----- ENTRIES SHOWN -----

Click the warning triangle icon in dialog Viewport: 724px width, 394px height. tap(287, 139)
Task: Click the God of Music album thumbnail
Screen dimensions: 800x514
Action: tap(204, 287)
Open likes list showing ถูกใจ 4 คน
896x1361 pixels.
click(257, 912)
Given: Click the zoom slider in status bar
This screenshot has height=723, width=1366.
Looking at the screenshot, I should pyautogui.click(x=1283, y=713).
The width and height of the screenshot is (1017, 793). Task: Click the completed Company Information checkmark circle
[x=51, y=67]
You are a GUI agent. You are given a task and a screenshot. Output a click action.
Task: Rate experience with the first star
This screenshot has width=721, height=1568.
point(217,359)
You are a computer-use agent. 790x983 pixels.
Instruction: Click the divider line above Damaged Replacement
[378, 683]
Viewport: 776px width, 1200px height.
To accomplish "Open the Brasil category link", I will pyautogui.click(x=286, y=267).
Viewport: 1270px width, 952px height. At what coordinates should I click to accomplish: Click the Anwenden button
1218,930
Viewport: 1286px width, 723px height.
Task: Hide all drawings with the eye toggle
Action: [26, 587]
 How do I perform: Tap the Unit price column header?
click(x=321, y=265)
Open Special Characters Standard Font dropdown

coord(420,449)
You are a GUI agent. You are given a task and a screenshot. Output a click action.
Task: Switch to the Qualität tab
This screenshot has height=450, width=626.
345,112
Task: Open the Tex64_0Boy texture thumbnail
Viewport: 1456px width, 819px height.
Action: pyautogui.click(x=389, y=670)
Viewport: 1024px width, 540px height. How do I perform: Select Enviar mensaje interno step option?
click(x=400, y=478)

-----

EXERCISE INSTRUCTIONS
Lay out the data from the line containing "Task: Open the Tex64_0Boy texture thumbnail" through the end of the data as a Markdown table with the columns Row and Entry, skipping any blank lines.

RESPONSE TO THE EXERCISE
| Row | Entry |
|---|---|
| 1 | Task: Open the Tex64_0Boy texture thumbnail |
| 2 | Viewport: 1456px width, 819px height. |
| 3 | Action: pyautogui.click(x=389, y=670) |
| 4 | Viewport: 1024px width, 540px height. How do I perform: Select Enviar mensaje interno step option? |
| 5 | click(x=400, y=478) |